My father studied and qualified in law, allowing opportunities for my family that many Black South Africans never had at the time. In the early 90’s when the apartheid regime collapsed, several schools trialled the integration of Black students into predominantly white schools and I was the first Black child in the region I grew up to go to an all-white school. My family was also the first Black family to move into an all-white town, where Black people were known to only come into town to clean houses, work gardens and then leave, back to their townships after sunset. In my early childhood, I remember growing up with very few Black friends in a country predominantly populated by Black people. This soon changed however as more and more Black people could afford to send their children to white schools, which eventually become multicultural schools. I think back as an adult on how this has impacted the way I visualise the world, and how I was ignorant to the everyday racism around me, not necessarily to me and my family, but to those who looked like me but did not have the privilege of acceptance into what was a white community.

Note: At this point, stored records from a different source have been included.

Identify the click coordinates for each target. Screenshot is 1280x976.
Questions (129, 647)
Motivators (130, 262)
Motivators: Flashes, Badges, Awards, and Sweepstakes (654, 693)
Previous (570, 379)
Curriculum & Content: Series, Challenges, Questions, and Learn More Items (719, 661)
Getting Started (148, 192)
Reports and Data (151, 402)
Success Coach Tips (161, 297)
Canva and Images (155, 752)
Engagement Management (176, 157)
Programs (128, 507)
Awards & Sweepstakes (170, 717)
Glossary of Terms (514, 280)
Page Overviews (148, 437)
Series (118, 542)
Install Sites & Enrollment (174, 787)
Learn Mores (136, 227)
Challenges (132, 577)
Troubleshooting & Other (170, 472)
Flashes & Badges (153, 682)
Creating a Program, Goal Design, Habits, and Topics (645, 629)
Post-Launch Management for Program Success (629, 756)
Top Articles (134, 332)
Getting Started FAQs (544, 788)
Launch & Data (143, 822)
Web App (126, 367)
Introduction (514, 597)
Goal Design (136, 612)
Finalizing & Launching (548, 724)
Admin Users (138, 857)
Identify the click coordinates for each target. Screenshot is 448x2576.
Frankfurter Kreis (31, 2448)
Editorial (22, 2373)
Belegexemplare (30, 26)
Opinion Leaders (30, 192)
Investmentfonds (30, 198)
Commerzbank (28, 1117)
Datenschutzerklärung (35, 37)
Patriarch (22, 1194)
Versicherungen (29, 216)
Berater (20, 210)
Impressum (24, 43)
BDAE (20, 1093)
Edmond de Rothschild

Growing up in a place where I was “different” had an interesting impact on me in that it made me want to always succeed through merit and my own skills and abilities as an equal to everyone around me and I have carried that through my adult life
What would you like to see from allies to support Black History Month?
It is important for allies to support Black History Month by educating themselves on the history and contributions of black people, and actively working to combat racism and discrimination. This can include participating in events and discussions, amplifying Black voices and perspectives, and supporting Black-owned businesses and organizations. Additionally, allies can also make a commitment to ongoing education and action beyond Black History Month, to address and dismantle systemic racism in all areas of society
What do you think of the progress society has made so far?
I think, it’s been widely acknowledged that significant progress has been made towards ending discrimination and promoting equality in many societies over the past several decades. Civil rights laws and policies have been implemented to address discrimination based on race, gender, sexual orientation, and other factors. However, despite these efforts, discrimination and inequality still exist in many areas of society and many marginalized communities continue to face significant challenges. Additionally, I think progress has been somewhat uneven, with different groups and regions experiencing varying levels of progress. It is important for society to continue to work towards ending discrimination and promoting equality for all individuals. I think the fact that The SR Group, amongst other companies, celebrate Black History Month is a testament to the progress in society, more widely
What does Black History Month mean to you? Are there any figures that you most admire or resonate with, whether they are famous or not?
I think it is an opportunity to highlight the contributions and experiences of black people throughout history, as well as to raise awareness against the ongoing fight against racism and discrimination. The objective is to promote understanding and appreciation of the diversity of black culture and to work towards building a more inclusive and equitable society for all. I think Black History Month is important, however, I do not think that the sentiment should be limited to one month only.
Steve Biko – He was a South African anti-apartheid activist. He was a founder of the Black Consciousness Movement which would empower and mobilize much of the urban black population, he died in police custody, and his death was a turning point in South Africa’s history and helped focus international attention on the country’s racial policies.
Archbishop Desmond Tutu – Our Beloved Desmond Tutu was a South African Anglican cleric and theologian known for his work as an anti-apartheid and human rights activist. He was the first black South African Archbishop of Cape Town, South Africa, and he received the Nobel Peace Prize in 1984 for his role in the resistance against apartheid. He also had a unique voice which made listening to him as a child quite amusing.
Nelson Mandela – Madiba, was one of the most prominent figures of South Africa. He was a South African anti-apartheid revolutionary, political leader, and philanthropist who served as President of South Africa from 1994 to 1999, he is widely regarded as the father of the nation and an international symbol of freedom and reconciliation. He taught me and many South Africans the importance of forgiveness.